Anatomic Study of Superior Cluneal Nerves: Revisiting the Contribution of Lumbar Spinal Nerves
Iwanaga, J.; Simonds, E.; Schumacher, M.; Oskouian, R.J.; Tubbs, R.S.
World Neurosurgery 128: E12-E15
ISSN/ISBN: 1878-8769 PMID: 30862587 DOI: 10.1016/j.wneu.2019.02.159
Superior cluneal nerve (SCN) entrapment neuropathy can result in low back pain and thus be confused with other pathologies (e.g., lumbar disk disease). Therefore we performed cadaveric dissection of the SCN to better understand its anatomy and segmental origin. Twenty sides from 10 Caucasian fresh frozen cadavers (6 females and 4 males) were used in this study. The diameter of the SCN, distance between the exit point of the SCN from the thoracolumbar fascia and midline, and distance between the exit point of the SCN from the thoracolumbar fascia and the posterior superior iliac spine to the medial and lateral SCN were measured. The segmental origins of the SCNs were verified. Seventy-five percent of the dorsal rami of L1, 90% of L2, 95% of L3, 45% of L4, and 10% of L5 contributed to the SCN. The SCN was formed by 3 vertebral levels in 55% and by 4 vertebral levels in 30%. Three SCNs pierced the thoracolumbar fascia in 45%. The origin of the SCN, which has been described in the textbook and literature for a long time, should be reconsidered on the basis of our study results.

_Explore the material_
A: Decide whether each statement agrees with the superior cluneal nerve abstract. Answer yes or no for each, and quote the deciding words of the abstract exactly.
(i) The cadavers studied were 6 females and 4 males.
(ii) The dorsal rami of L5 contributed to the SCN on every side examined.
(iii) The SCN was formed by 4 vertebral levels in 55% of sides.
B: According to the superior cluneal nerve abstract, what percentage of the dorsal rami of L3 contributed to the SCN?
C: Rewrite everything from "Anatomic Study of" down to "R.J.; Tubbs, R.S." in the superior cluneal nerve abstract, putting "Anatomical Study" in place of "Anatomic Study".

_Source information_
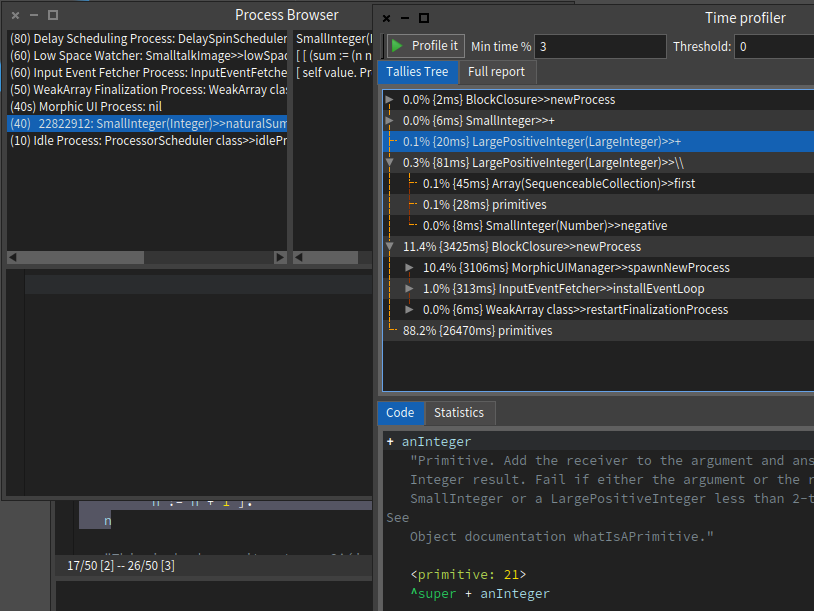Screen dimensions: 814x611
Task: Collapse the LargePositiveInteger>>\\ node
Action: (x=390, y=163)
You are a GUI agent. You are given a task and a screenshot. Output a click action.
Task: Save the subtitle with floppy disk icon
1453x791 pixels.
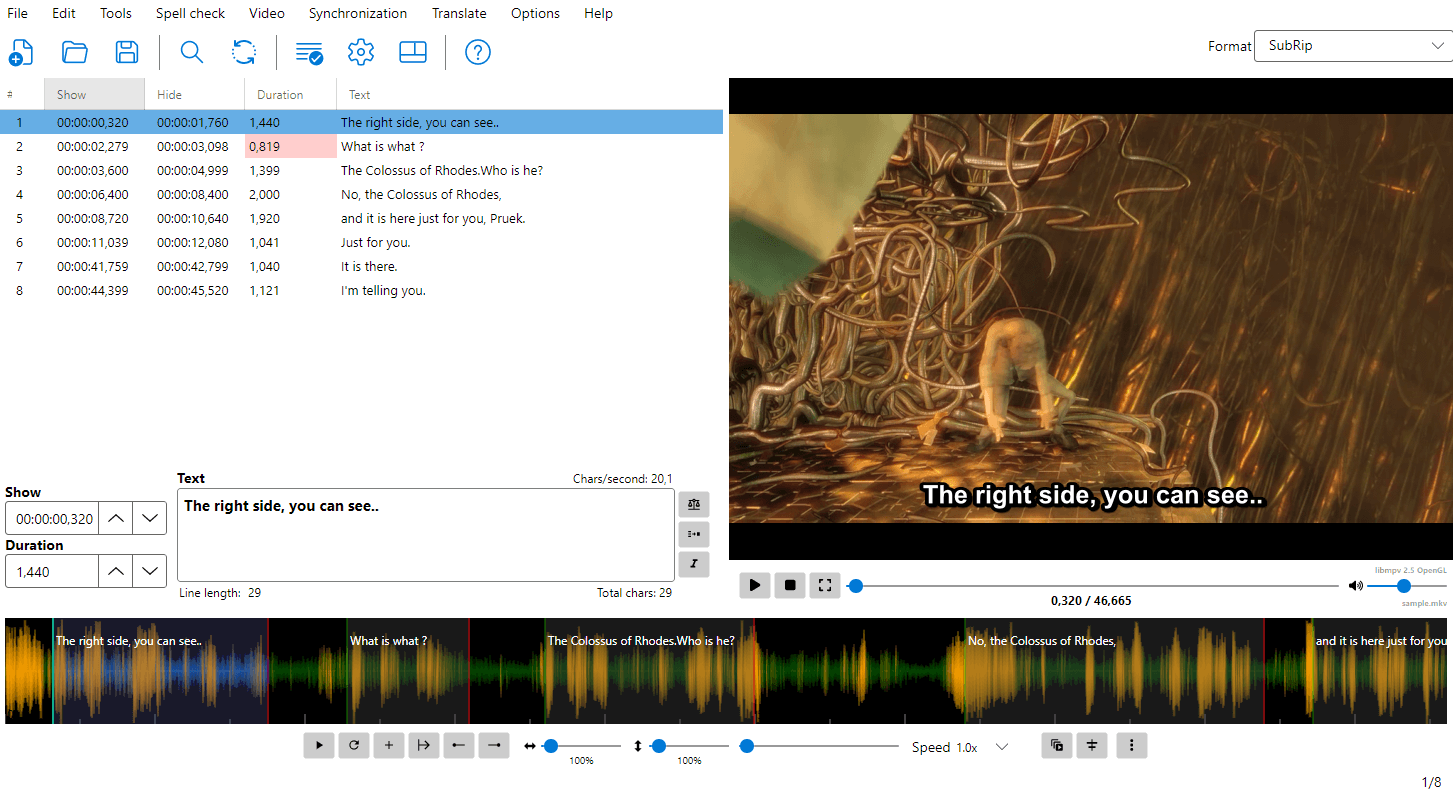pyautogui.click(x=127, y=53)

_Answers provided_
A:
(i) Yes: "(6 females and 4 males)"
(ii) No: "10% of L5"
(iii) No: "The SCN was formed by 3 vertebral levels in 55%"

B: 95%

C:
Anatomical Study of Superior Cluneal Nerves: Revisiting the Contribution of Lumbar Spinal Nerves
Iwanaga, J.; Simonds, E.; Schumacher, M.; Oskouian, R.J.; Tubbs, R.S.